## BEGIN Extracted information

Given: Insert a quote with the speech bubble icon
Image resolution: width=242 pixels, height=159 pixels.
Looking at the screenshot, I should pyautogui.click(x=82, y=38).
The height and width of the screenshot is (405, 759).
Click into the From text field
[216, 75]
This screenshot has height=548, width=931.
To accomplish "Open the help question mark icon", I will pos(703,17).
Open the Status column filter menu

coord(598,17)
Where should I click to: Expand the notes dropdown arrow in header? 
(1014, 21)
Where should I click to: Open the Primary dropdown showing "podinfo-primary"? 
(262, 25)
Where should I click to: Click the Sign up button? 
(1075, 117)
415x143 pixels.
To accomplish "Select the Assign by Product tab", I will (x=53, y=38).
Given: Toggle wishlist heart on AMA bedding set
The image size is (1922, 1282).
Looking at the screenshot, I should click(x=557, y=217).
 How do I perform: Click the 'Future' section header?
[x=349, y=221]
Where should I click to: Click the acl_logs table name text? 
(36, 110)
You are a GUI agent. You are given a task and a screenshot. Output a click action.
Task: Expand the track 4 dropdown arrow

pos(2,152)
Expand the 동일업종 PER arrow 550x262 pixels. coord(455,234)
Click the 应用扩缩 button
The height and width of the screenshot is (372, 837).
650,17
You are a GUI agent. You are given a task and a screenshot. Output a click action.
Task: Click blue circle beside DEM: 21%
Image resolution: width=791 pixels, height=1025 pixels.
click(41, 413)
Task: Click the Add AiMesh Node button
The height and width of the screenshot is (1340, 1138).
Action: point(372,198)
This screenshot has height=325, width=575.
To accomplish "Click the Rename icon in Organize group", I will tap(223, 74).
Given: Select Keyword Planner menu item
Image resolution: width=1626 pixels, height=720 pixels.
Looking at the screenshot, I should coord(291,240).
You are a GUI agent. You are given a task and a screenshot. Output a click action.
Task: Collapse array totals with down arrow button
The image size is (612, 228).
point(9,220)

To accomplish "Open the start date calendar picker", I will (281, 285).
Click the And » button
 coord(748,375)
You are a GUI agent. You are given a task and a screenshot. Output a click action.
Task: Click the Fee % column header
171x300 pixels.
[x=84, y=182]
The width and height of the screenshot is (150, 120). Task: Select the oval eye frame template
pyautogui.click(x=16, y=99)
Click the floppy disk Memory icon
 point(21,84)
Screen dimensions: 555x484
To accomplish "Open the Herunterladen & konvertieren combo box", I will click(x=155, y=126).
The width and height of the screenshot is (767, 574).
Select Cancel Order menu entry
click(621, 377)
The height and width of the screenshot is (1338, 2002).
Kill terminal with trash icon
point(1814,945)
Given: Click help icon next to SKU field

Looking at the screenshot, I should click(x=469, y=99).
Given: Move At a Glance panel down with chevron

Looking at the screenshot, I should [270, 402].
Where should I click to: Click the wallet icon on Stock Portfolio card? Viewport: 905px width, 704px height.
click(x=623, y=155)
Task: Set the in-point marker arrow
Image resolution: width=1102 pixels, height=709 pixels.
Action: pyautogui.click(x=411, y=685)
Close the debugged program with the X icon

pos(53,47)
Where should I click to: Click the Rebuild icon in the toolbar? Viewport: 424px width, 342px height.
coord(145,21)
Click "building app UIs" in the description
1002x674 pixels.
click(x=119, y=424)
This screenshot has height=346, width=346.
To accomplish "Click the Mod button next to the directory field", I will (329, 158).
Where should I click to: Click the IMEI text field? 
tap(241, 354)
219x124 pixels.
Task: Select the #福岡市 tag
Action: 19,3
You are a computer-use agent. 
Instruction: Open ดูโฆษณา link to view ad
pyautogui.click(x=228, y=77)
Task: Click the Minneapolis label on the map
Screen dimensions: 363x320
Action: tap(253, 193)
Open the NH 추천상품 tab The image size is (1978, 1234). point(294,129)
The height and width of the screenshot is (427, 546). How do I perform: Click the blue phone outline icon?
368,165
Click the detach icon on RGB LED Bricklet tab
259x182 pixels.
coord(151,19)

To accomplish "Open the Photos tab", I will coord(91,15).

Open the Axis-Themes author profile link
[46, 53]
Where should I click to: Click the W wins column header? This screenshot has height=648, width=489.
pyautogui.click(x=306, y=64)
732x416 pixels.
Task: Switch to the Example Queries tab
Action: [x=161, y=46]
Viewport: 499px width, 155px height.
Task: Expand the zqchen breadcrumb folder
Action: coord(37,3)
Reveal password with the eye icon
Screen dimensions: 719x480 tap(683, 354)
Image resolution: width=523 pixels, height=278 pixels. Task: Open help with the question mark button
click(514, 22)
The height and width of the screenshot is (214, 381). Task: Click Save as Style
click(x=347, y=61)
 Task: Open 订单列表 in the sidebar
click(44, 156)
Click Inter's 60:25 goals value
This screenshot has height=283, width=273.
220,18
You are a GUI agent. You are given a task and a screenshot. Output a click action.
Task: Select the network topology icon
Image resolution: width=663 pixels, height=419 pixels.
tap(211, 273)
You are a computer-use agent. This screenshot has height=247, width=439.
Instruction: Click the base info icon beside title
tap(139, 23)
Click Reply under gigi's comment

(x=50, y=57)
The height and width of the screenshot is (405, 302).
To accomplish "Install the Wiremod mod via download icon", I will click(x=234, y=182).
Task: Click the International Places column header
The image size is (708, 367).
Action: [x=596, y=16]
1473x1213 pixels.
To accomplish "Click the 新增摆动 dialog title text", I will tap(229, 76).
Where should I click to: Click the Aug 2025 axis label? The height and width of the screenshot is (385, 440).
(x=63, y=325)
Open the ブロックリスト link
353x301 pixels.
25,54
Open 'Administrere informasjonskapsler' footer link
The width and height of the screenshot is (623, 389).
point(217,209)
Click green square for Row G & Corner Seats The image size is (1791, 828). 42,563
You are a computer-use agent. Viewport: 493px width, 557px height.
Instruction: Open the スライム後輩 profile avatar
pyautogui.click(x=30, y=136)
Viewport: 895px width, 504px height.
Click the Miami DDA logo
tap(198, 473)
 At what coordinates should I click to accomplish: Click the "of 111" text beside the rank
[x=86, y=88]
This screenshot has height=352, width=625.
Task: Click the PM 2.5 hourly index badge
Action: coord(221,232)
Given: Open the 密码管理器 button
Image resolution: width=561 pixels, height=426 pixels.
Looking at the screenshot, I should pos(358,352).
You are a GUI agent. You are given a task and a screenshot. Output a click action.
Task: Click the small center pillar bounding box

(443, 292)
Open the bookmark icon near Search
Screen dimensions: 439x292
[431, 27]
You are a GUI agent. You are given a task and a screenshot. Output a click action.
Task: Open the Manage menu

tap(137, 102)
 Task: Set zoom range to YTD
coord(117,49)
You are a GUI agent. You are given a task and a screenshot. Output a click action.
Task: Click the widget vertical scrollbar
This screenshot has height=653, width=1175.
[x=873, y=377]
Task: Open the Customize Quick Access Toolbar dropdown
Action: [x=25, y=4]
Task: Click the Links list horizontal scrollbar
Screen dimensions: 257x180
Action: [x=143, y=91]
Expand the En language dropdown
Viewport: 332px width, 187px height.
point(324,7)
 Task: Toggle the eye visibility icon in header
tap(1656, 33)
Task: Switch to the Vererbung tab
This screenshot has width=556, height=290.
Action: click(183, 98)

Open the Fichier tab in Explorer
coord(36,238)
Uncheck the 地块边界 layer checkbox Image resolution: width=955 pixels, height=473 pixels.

## END Extracted information

Arrange the stretch of the listing from the line containing "Viewport: 895px width, 504px height." through the line containing "Action: coord(221,232)" as a Markdown table with the columns Row and Line, omitting any blank lines.

| Row | Line |
|---|---|
| 1 | Viewport: 895px width, 504px height. |
| 2 | Click the Miami DDA logo |
| 3 | tap(198, 473) |
| 4 |  At what coordinates should I click to accomplish: Click the "of 111" text beside the rank |
| 5 | [x=86, y=88] |
| 6 | This screenshot has height=352, width=625. |
| 7 | Task: Click the PM 2.5 hourly index badge |
| 8 | Action: coord(221,232) |